RELIGIONI/DON GIOVANNI MILANI MEDITA NELLA DOMENICA DELLE PALME

Questa domenica (che un tempo era detta “Dominica passionis in ramis palmarum/olivarum” domenica di passione nei rami delle palme/degli olivi), conosce due liturgie: quella “nel giorno” che narra la cena di Betania, dove il gesto di Maria, sorella di Lazzaro, che unge i piedi di Gesù con quel tanto prezioso profumo, dà modo al Signore di dichiararne il segno profetico della propria sepoltura; poi quella, di maggior richiamo popolare, che ci mostra (in Giovanni con singolare sobrietà) la profezia regale di Gesù espressa, non con parole, ma con quella singolare cavalcata sull’asinello verso il tempio.

Leggiamo i pochi versetti del vangelo della seconda: la liturgia delle palme. Solo Giovanni parla delle palme che pure, non impropriamente, hanno dato nome alla domenica e diremmo anche alla festa che dev’essere intesa bene: non è infatti una festa di allegria spensierata, ma una festa nella vibrazione profetica del segno di dichiarata regalità di Gesù, con tutti i richiami antichi, e ancor più nel senso di universalità alluso dalla dignità regale del Signore.

Solo il IV vangelo, si ricordava – benché presenti il testo narrativamente più sobrio – dice delle palme regali; la cura dell’evangelista non è ovviamente a specificare la narrazione, ma sommamente a richiamarne il significato regale, tanto da farsi sobrio nel racconto ma a voler sottolineare come i discepoli avessero inteso il segno di profezia del Signore, solo dopo la sua glorificazione: qui il vibrante rilievo di Giovanni.

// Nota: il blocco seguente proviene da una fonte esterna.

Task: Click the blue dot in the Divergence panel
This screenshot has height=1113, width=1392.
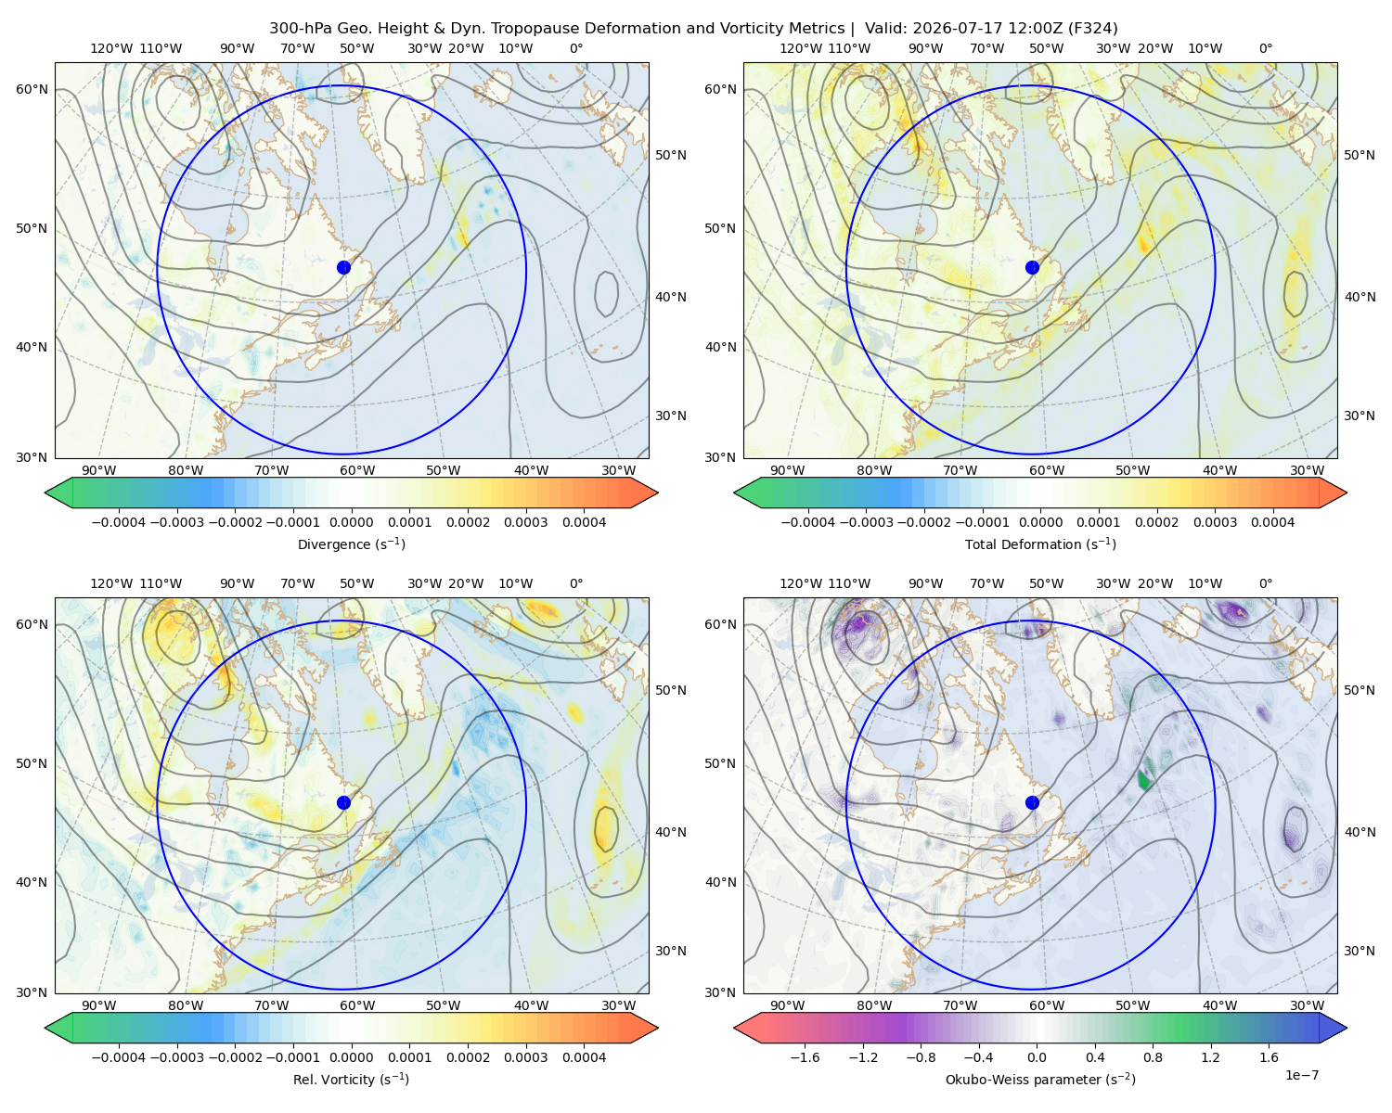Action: (x=343, y=267)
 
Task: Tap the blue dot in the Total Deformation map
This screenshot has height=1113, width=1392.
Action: (x=1032, y=267)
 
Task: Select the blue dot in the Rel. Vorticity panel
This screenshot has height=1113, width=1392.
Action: (x=343, y=802)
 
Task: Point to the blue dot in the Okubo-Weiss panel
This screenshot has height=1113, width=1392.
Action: (x=1032, y=802)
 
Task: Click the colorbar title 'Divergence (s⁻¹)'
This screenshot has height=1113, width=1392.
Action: (x=351, y=544)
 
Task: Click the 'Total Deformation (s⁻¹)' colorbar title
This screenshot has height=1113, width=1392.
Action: (x=1040, y=544)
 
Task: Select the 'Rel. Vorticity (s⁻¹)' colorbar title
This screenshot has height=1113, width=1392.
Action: (x=351, y=1080)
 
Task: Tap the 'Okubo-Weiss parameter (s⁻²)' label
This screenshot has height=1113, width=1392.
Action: (x=1040, y=1080)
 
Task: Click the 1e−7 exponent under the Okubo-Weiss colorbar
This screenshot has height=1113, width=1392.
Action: (x=1301, y=1076)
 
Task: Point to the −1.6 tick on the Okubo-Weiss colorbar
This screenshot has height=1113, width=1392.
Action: (x=805, y=1057)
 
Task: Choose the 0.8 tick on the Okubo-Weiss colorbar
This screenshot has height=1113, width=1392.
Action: (x=1153, y=1057)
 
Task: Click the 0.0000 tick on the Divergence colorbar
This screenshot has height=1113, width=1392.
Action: (x=351, y=522)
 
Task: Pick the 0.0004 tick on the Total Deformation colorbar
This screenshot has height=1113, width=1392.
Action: (x=1272, y=522)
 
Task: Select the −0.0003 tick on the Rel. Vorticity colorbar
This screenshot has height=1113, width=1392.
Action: (x=176, y=1057)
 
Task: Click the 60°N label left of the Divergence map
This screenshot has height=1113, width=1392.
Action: (x=32, y=89)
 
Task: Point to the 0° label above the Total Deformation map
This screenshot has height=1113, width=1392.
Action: (x=1265, y=48)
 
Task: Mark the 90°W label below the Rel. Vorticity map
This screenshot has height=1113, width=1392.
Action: (x=99, y=1005)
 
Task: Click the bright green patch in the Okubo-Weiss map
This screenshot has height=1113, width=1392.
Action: (x=1143, y=779)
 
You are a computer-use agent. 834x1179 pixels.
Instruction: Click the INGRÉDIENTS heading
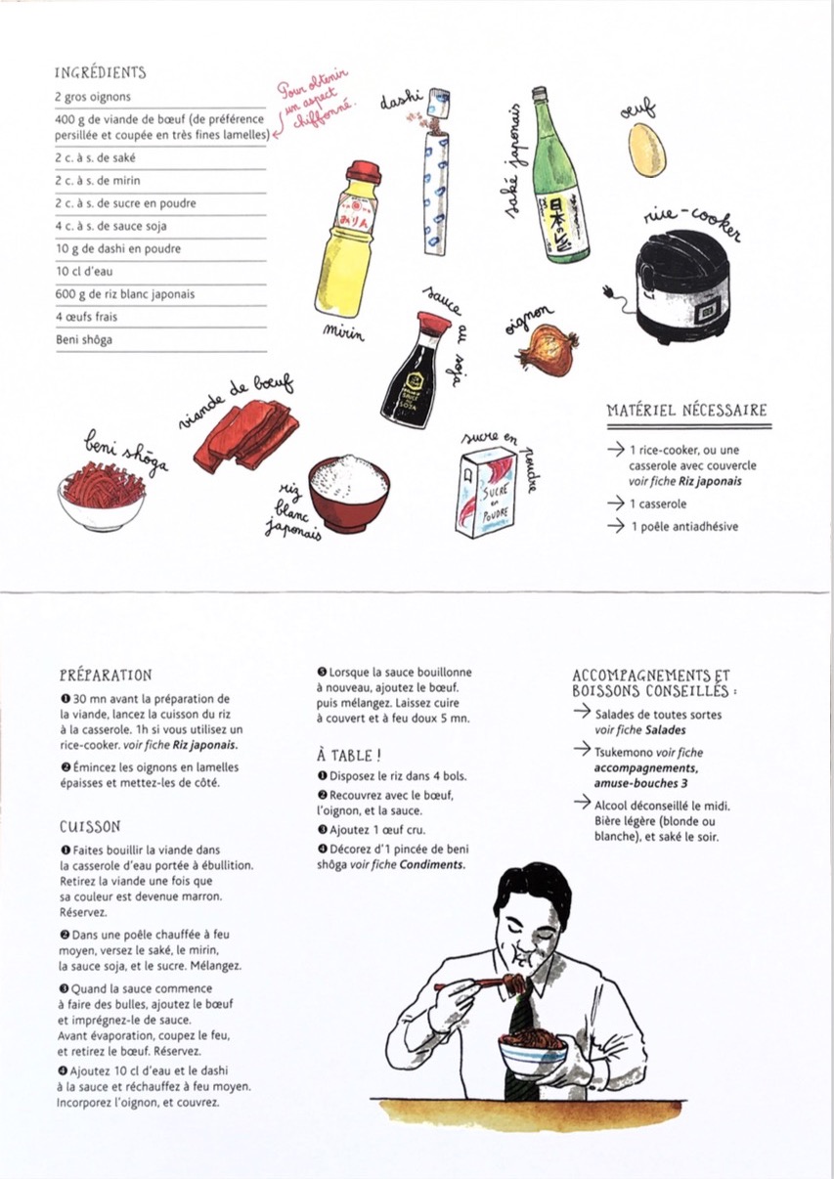(100, 72)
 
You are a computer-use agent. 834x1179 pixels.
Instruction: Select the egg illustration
(646, 150)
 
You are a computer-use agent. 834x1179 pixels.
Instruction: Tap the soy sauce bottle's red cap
(434, 322)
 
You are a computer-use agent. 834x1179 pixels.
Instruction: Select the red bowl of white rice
(349, 494)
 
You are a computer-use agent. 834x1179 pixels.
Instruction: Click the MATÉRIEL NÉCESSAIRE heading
(686, 410)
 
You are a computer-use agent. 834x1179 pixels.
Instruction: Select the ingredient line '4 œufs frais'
(86, 317)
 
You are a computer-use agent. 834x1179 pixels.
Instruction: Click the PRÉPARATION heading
(106, 676)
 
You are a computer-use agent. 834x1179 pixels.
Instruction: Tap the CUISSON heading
(90, 827)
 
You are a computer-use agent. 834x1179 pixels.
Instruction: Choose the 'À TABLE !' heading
(348, 756)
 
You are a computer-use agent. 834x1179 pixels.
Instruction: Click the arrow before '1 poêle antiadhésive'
(616, 525)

Ricordiamo che, per Giovanni, la gloria di Gesù si esprime in un tutt’uno sulla croce e nella risurrezione: la gloria è sommamente il mostrare l’amore sconfinato di Dio disposto a sacrificare per l’uomo il suo proprio unico Figlio, pure, in quel sacrificio, a vincere il male e così donare vita piena, vita che vince ogni morte.

Il particolare che precisa le palme, rispetto a Marco e Matteo che dicono solo più genericamente di fronde e rami è in ordine alla regalità profetica colta dalla folla, che pur in una cavalcata di un dimesso ciuchino sa, richiamando antica Scrittura, scorgere la grandezza mite e benevola del “re” che viene acclamato come tale nell’”osanna” e con il titolo davidico di “re d’Israele”.

La narrazione della cena di Betania, che immediatamente precede il nostro brano, aiuta a leggere meglio anche quanto ci è dato qui: là, la festa diviene profezia di morte, pur onorata di unzioni allusive a consacrazione; qui, la mite regalità acclamata, è preludio significativo alla gloriosa passione di croce, non vilipendio di morte, ma sacrificio innalzato a Dio per la regale (universale) vittoria sulla morte.